Limitations & Future Work

  • Omniscient adversaries not verified: The authors admit they did not test against adversaries fully aware of the RUT mechanism, who might specifically reroute prompts that generate abnormal log-ranks. Evaluating robustness against stronger adversaries is a necessary next step.
  • Requires a local reference model: RUT requires the ability to deploy and sample from a trusted reference implementation, meaning it is only applicable to open-weight models. Relaxing this requirement would significantly expand its applicability.
  • 8-bit quantization blind spot: The distribution perturbation from high-bit quantization is too small for all current methods to detect, indicating that auditing still struggles with the most stealthy replacements.
  • Personal Observation: The log-rank scoring function is empirically selected; there is no theoretical guarantee it remains optimal for new types of substitution (e.g., distillation, speculative decoding). Furthermore, whether conclusions hold as decoding parameters (beyond T=0.5 / 30 tokens) vary warrants further investigation.
  • vs MMD (Gao et al., 2025): Also formalizes auditing as a model equality test, but MMD uses specialized query distributions and character-level Hamming distance for Kernel MMD. This is both bypassable by adversarial identification and susceptible to formatting inconsistencies. RUT uses natural prompts and log-rank tests, making it robust and efficient (1 API call per prompt).
  • vs Classifier Fingerprints (Sun et al., 2025): Trains text classifiers to catch model idiosyncrasies, requiring massive queries and reported failures in quantization detection. RUT is query-efficient and works for 4-bit quantization.
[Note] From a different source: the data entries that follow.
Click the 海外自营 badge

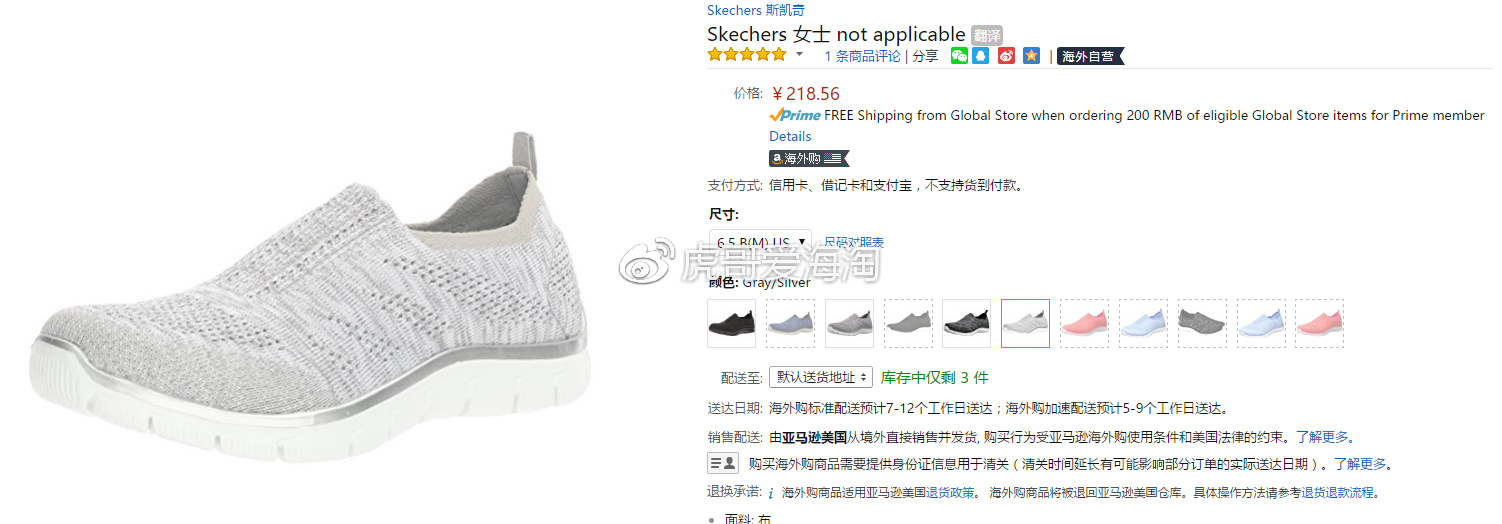coord(1090,56)
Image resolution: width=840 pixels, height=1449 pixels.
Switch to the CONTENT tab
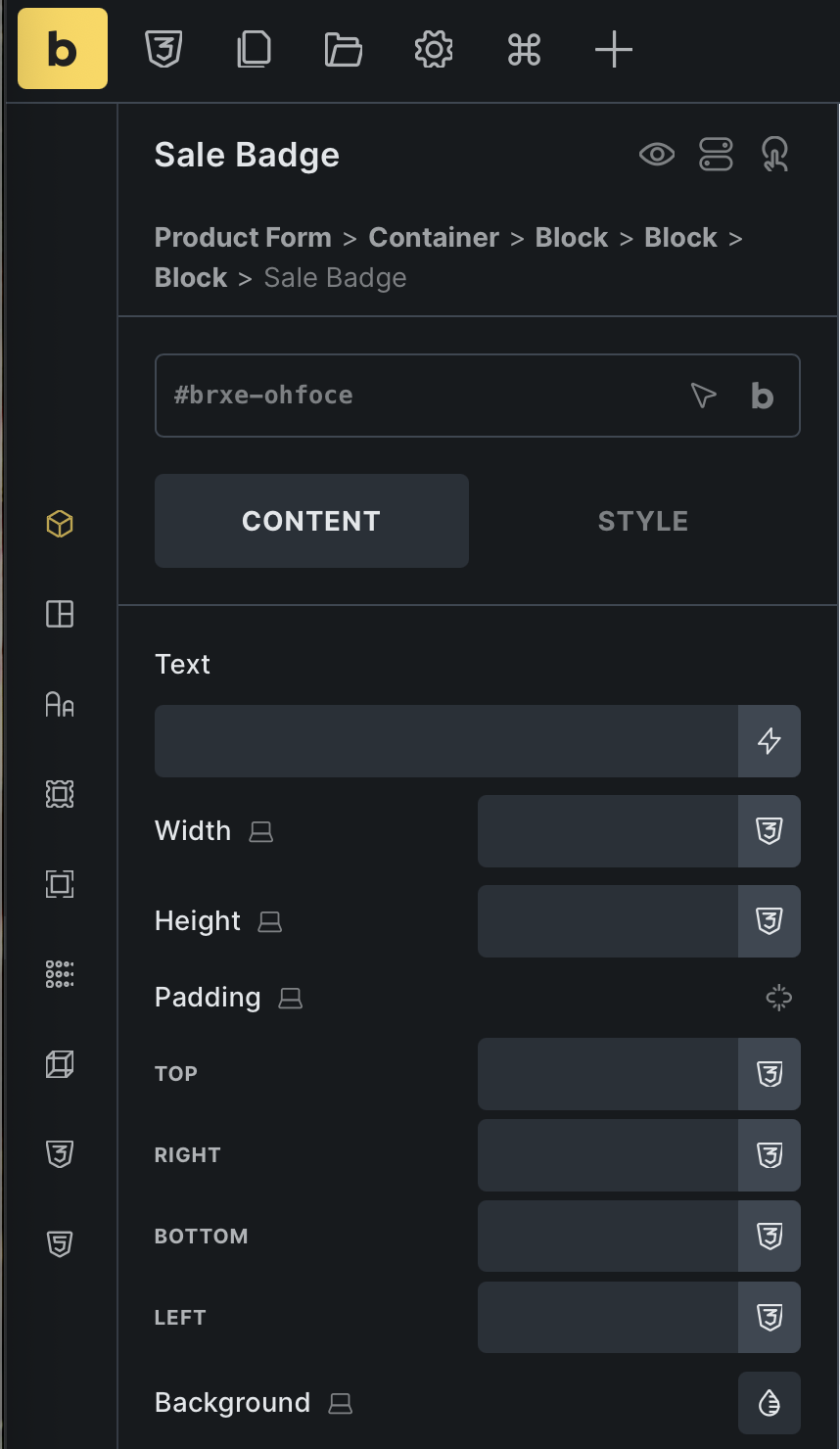click(311, 521)
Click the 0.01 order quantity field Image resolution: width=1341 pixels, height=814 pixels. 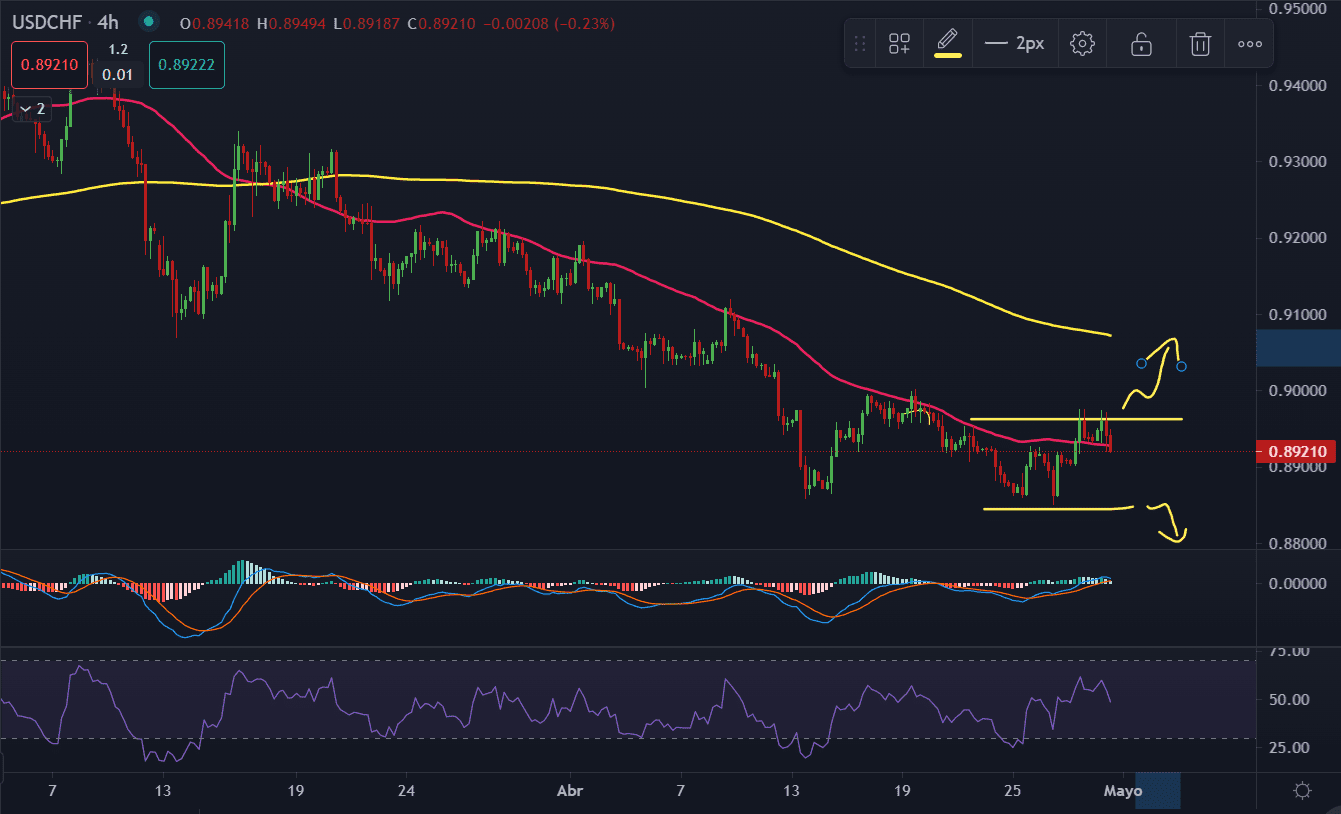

Fingerprinting aims to "recognize the source regardless of fine-tuning," which is the opposite of auditing's goal to "alert on any deviation."
  • vs Identity Probing (Huang et al., 2025) / Benchmark Comparison (Chen et al., 2023a): The former misses size/version/quantization differences, and the latter fails to expose stealthy substitutions or partial routing based on performance alone. RUT directly compares output distributions, making it sensitive to subtle shifts.

Rating

  • Novelty: ⭐⭐⭐⭐⭐ The "Rank → Uniformity" transition is elegant and practical, with inherent adversarial robustness.
  • Experimental Thoroughness: ⭐⭐⭐⭐ Coverage of quantization/jailbreak/SFT/replacement across domains and real APIs is comprehensive, though missing omniscient adversary empirical tests.
  • Writing Quality: ⭐⭐⭐⭐⭐ Clear theoretical derivation, precise positioning in Table 1, and the real-word formatting inconsistency case study is highly persuasive.
  • Value: ⭐⭐⭐⭐⭐ Model auditing is a necessity in the API era; the method is query-efficient, easy to deploy, and code-open, offering high utility.